• Check your understanding:
A. Write down the stretch of the excerpt on youth research from "1. Note, however, that" through "from that beginning.", copying it word for word.
B. In the excerpt on youth research, how many interviews does the paper draw on?
C. Extend the excerpt on youth research, picking up right after its last sentence.

• Page excerpt:
········
This paper draws on a series of 45 interviews with recipients of social assistance between the ages of 16 and 24 to offer a critical assessment of the language of ‘risk’ and ‘resilience.’ After briefly tracing the development of this vocabulary and approach in youth research, this paper argues in line with existing critiques (Kelly 2000, te Riele 2006, France 2007) that neither risk nor resilience is an appropriate way of coming to understand young people's past, present, or future lives. Moreover, the authors argue that the language of risk and resilience commits a form of ‘symbolic violence’ (Bourdieu 1999, Frank 2002, Zizek 2008) against young people whose lives are presumably captured and finalized by this conceptual language. Instead, the authors propose that, when dealing with young people and the future, a focus on narrative and the ‘desirable futures’ interviewees envision for themselves is a more humane, and in many respects a more fruitful way of approaching the study of young lives.

Notes

1. Note, however, that many of Hall's ideas are still explicitly used and/or expanded or reformulated (see Arnett 2006, for a discussion of the continuity between his work and contemporary work on adolescence). Moreover, Hall's thinking is implicitly there in almost all recent youth research. The very idea of youth as a distinct life stage grew out of Hall's work, and thus, the whole tradition of youth studies is irrevocably connected to his early thinking no matter how far it appears to have traveled away from that beginning.
········
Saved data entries
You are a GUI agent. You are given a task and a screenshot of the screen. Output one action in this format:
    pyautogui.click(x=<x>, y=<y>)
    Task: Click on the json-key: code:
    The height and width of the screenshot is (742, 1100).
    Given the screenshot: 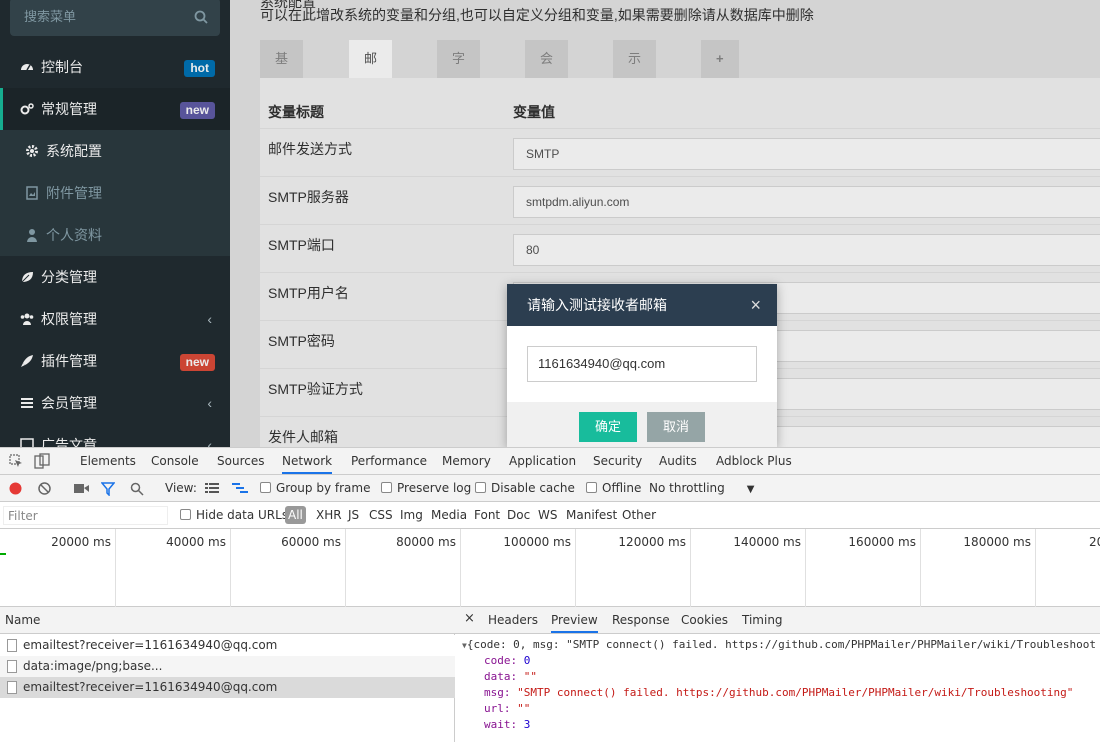 What is the action you would take?
    pyautogui.click(x=504, y=660)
········
• Your responses:
A.
1. Note, however, that many of Hall's ideas are still explicitly used and/or expanded or reformulated (see Arnett 2006, for a discussion of the continuity between his work and contemporary work on adolescence). Moreover, Hall's thinking is implicitly there in almost all recent youth research. The very idea of youth as a distinct life stage grew out of Hall's work, and thus, the whole tradition of youth studies is irrevocably connected to his early thinking no matter how far it appears to have traveled away from that beginning.

B. 45 interviews.

C.
2. In this paper, we use the ambiguous term ‘young people’ to connote the age category to which the people we spoke to belong. They are allowed access to the youth drop-in center (where our research took place) on the basis of being 24 or younger. This is the primary factor uniting them as a social group – not their so-called ‘youth,’ which varies by context and individual subjectivity. While our interviews were limited to people between the ages of 16 and 24, we see our findings as illuminating social phenomena that affect all people, especially those who find themselves at an economic or educational disadvantage when it comes to making a living.

3. In terms of social assistance, young people in this study were on either Ontario Works Social Assistance or Ontario Disability Support Program.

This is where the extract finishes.